Research & Projects
Overview
Motivated by both kinase VUSs observed in Apsel Winger’s clinical practice and the remarkable responses of molecularly targeted kinase inhibitors in patients with vascular anomalies and cancer, the lab’s long-term goal is to expand targeted therapy options for patients with kinase mutations. Our lab uses molecular and chemical biology techniques to understand the mechanism by which uncharacterized mutations in kinases impact function.
Characterizing the mechanism of mutant kinases in vascular anomalies
Our research seeks to understand the mechanisms by which mutant kinases drive the development of vascular anomalies with the goal of advancing kinase-directed therapy for these conditions.
Characterizing kinase VUSs
An important focus of our lab is to develop and implement a rigorous, quantitative computational method to identify activating, drug-sensitive mutations in kinases in collaboration with our computational biology colleagues in the Jacobson Laband the Mobley Lab. This method will be based on molecular dynamics (MD), a computational method that simulates the movement of atoms and molecules based on Newton’s laws of motion. Accomplishing this goal will create a new computational pipeline for predicting if kinase VUSs are activating and sensitive to kinase inhibitors. We are grateful to our funders in the Bachrach Family Foundation and TeamConnor Childhood Cancer Foundation for supporting this work.
We hypothesize that kinase-activating mutations can be identified based on free energy changes in MD simulations between wildtype and mutant kinases. Decades of research in statistical mechanics and computational biophysics has demonstrated that MD-based calculations can predict kinase activity, however this has never been applied to clinical mutations with the goal of improving patient care.
We have demonstrated the feasibility of applying this method to patient-derived mutations. One of our teenage patients with refractory acute lymphoblastic leukemia had a VUS in the oncogenic kinase PDGFRA, PDGFRA D842N. We used MD-based free energy calculations to predict PDGFRA D842N was activating, guiding the decision to treat with a PDGFR inhibitor in combination with chemotherapy, which put this patient into remission (Paolino et al, 2023). We are expanding this type of work to characterize additional mutations in PDGFRA as well as mutations in other medically relevant kinases, such as FLT3, KIT, RET, and others (Sandoval-Perez et al, 2022).
Our two-fold research goal is:
- To develop an MD-based workflow to predict if kinase VUSs are activating and sensitive to available kinase inhibitors, and
- To biochemically annotate kinase VUSs and determine their drug sensitivity, which, in addition to its utility in guiding treatment, will aid in validation of the MD workflow.

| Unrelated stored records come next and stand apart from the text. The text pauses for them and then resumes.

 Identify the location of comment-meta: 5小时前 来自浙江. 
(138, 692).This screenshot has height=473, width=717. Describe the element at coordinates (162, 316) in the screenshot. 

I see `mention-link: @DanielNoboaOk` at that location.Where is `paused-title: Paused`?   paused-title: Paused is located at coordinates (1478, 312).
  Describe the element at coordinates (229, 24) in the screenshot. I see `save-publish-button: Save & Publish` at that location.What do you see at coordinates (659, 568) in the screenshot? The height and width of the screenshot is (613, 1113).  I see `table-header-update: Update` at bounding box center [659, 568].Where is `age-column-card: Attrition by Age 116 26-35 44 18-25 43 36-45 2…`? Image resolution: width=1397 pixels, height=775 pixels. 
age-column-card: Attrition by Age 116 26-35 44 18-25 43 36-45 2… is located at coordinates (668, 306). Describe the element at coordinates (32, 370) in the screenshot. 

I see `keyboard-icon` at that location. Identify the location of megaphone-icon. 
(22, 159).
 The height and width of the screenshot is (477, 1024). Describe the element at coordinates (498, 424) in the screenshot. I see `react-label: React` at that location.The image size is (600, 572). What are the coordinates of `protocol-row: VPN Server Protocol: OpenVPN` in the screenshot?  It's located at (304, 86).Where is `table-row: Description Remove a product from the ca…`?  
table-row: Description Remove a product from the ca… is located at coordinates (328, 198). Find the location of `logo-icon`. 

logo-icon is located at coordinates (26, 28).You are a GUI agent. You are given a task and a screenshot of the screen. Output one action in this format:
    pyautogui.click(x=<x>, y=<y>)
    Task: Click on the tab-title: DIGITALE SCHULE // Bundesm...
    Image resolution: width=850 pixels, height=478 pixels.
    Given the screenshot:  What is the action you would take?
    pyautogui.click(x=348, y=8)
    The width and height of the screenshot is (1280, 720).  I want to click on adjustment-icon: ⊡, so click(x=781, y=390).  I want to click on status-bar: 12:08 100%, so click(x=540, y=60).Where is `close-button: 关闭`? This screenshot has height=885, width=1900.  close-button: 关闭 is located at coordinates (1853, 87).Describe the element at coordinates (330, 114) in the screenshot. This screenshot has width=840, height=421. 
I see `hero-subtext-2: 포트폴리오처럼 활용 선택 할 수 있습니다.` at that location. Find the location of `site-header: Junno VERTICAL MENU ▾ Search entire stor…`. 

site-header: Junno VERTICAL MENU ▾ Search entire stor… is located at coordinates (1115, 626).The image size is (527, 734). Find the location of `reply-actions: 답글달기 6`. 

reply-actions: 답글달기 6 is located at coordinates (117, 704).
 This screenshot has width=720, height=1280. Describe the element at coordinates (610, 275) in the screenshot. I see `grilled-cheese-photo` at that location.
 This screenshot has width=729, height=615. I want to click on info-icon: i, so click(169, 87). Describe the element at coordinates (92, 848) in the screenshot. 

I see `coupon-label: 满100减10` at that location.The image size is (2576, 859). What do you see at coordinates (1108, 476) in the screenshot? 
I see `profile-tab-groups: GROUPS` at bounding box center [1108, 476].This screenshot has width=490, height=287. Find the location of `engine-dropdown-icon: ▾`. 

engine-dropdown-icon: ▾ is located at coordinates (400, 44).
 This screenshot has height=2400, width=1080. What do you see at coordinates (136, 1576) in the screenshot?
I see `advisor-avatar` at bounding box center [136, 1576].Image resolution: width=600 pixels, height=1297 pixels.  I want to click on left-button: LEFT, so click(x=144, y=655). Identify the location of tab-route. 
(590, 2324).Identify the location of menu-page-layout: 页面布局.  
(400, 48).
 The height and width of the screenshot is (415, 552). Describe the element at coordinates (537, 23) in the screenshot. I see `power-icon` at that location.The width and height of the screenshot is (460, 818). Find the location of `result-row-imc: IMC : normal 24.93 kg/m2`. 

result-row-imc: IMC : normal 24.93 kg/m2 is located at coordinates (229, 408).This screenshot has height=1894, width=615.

Once we establish the workflow from VUS detection to prediction of effect, this method will be applied to other kinases and integrated into molecular tumor board and clinical care. This work will expand our mechanistic understanding of which mutations can lead to kinase activation and drug sensitivity which will ultimately expand targeted therapy options for pediatric cancer patients with genetic testing of their tumors.
Understanding the mechanism of gatekeeper mutations
There are many mechanisms by which gatekeeper mutations in kinases have been shown to impact kinase function and drug sensitivity. Based on our previous work in cancer research (see ATP-Competitive Inhibitors Midostaurin and Avapritinib Have Distinct Resistance Profiles in Exon 17–Mutant KIT), we hypothesize that gatekeeper mutations in the kinase KIT impact drug sensitivity through unique mechanisms involving conformational changes in portions of the kinase not previously described as being impacted by gatekeeper mutations, such as the P-loop. Using Ba/F3 cells we are interrogating how the chemistry of the residue at the gatekeeper position impacts kinase function. Based on these studies, we hope to learn about the mechanism by which gatekeeper mutations in KIT cause drug resistance to help inform future generations of KIT inhibitors.